Traditional laboratory rodent models often lack spontaneous epithelial tumors (ie, carcinomas) that are the more common human cancers. This difference in tumor spectrum is recognized as a potential limitation for studying these rodent models of human cancers. ¹ Although small in number (n = 2), the initial report of cancer in NMRs is intriguing because both affected animals had tumors of epithelial or neuroepithelial origin. ⁷ Might the longevity of NMRs or other emergent factors predispose this species to a tumor spectrum more similar to humans for translational studies?

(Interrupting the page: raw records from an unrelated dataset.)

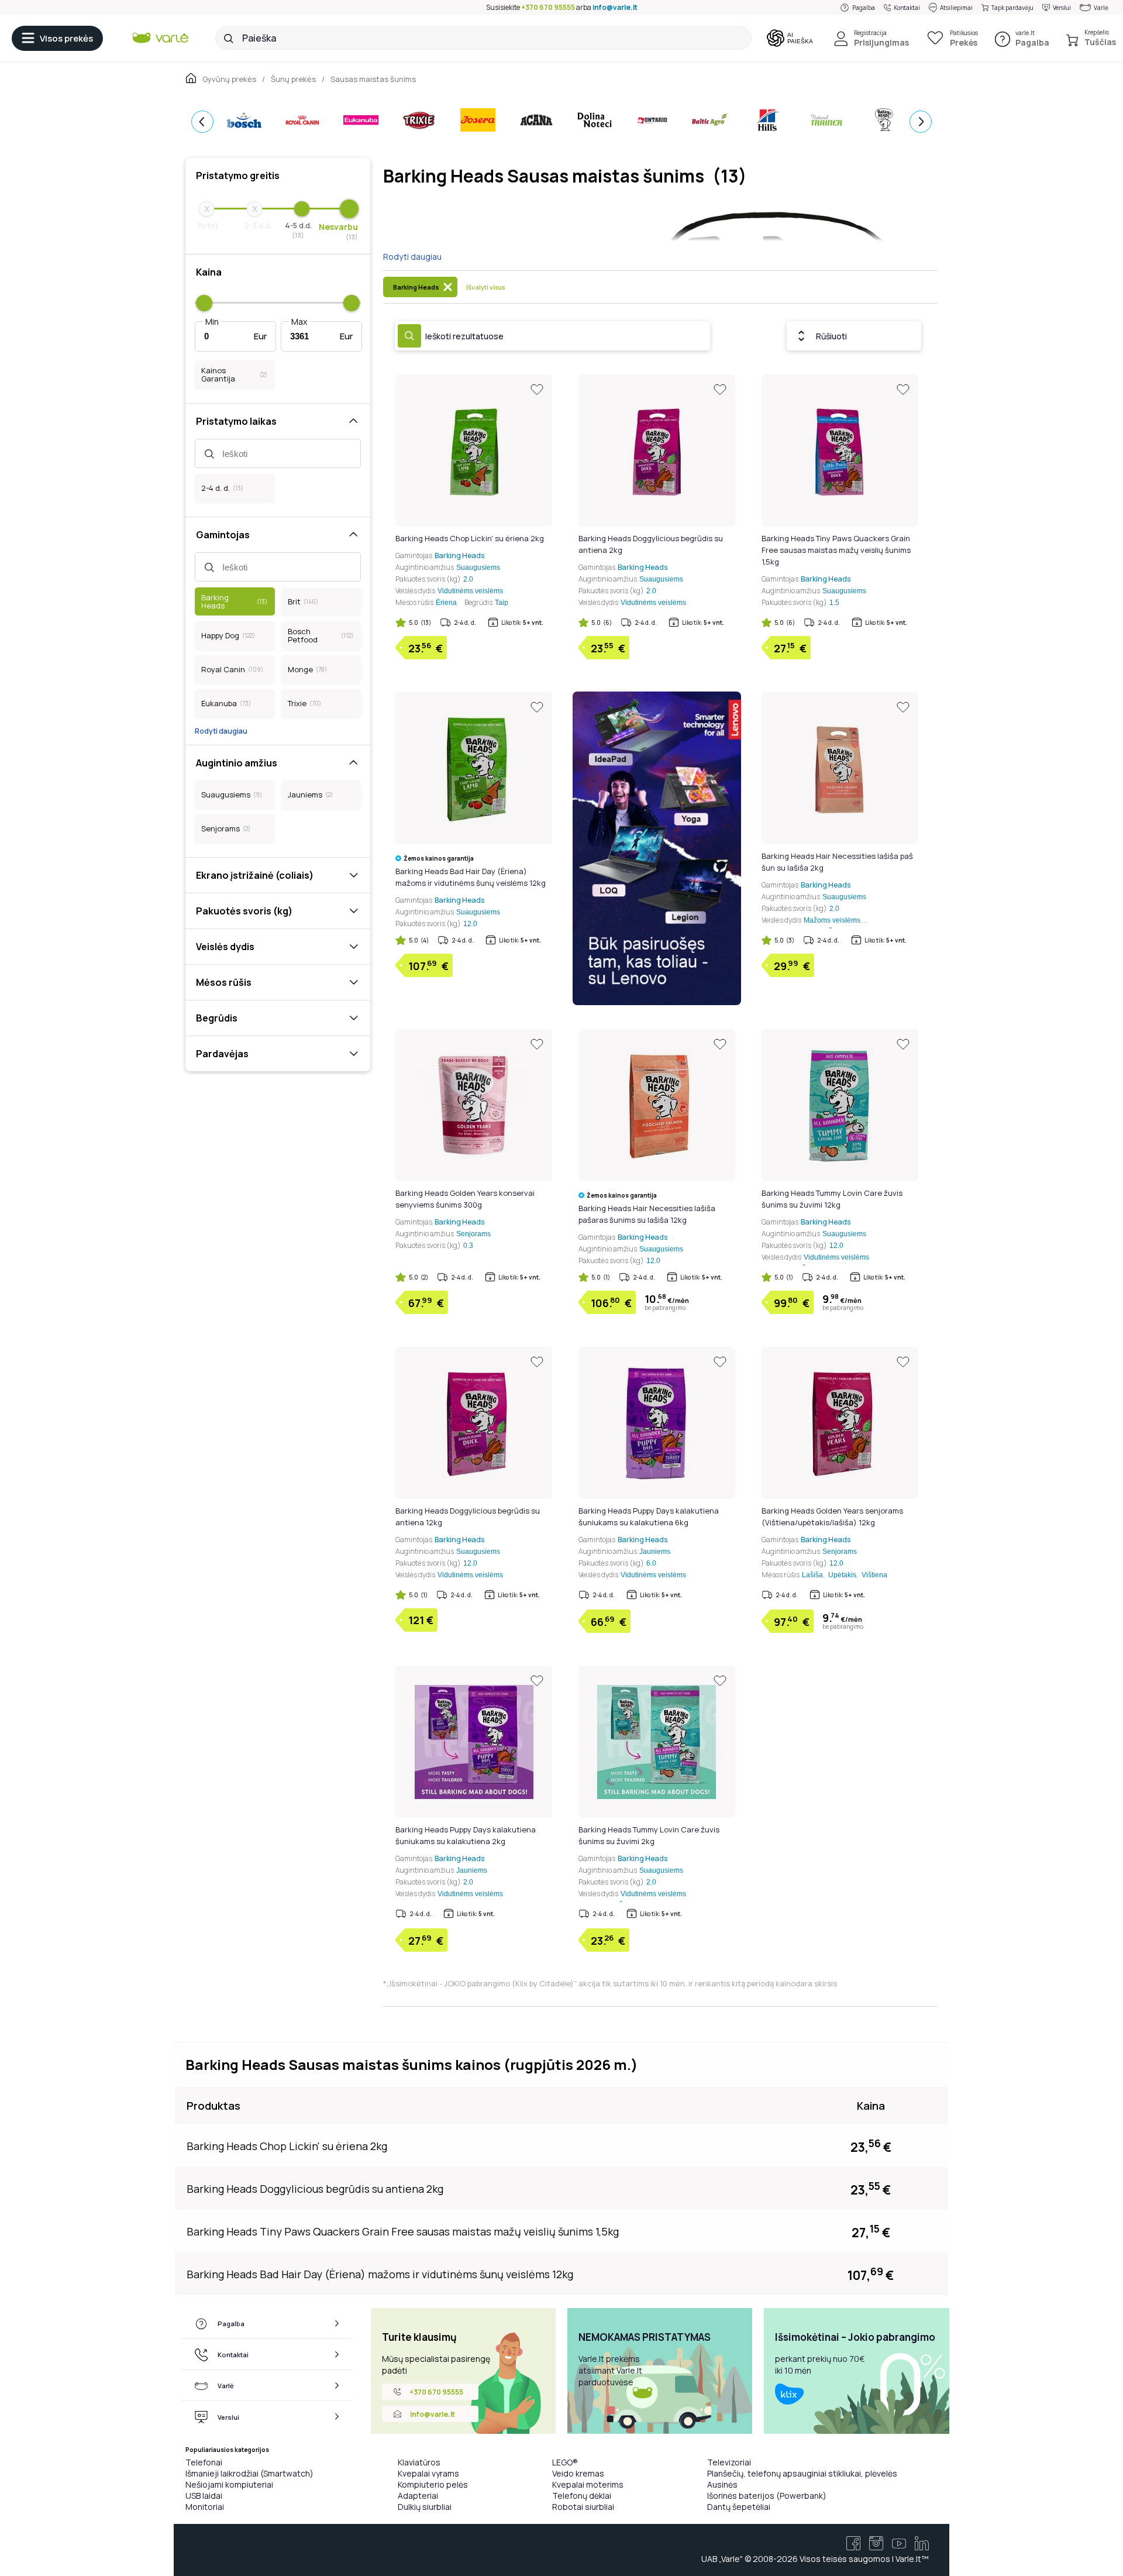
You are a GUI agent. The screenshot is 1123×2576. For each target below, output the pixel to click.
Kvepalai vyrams (428, 2473)
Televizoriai (729, 2462)
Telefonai (203, 2462)
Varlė (1101, 8)
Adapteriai (418, 2495)
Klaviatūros (419, 2462)
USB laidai (203, 2495)
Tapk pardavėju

Additional studies will likely expose and clarify the types of tumors in NMRs.

Lastly, could comparative analysis (eg, “triangulation”) between species further develop understanding of tumorigenesis by dissecting the molecular profiles of specific tumor types? For instance, do NMR tumors have somatic mutations affecting the INK4 locus as commonly seen in humans? Is the high molecular weight hyaluronan pathway affected? Are the molecular signatures comparable among mice, rats and/or humans? Do certain molecular signatures correlate to similarities or differences in prognosis or in diagnostic morphology? Further studies involving this type of comparative cancer research may help to answer these important questions and reveal the mechanisms of resistance to cancer.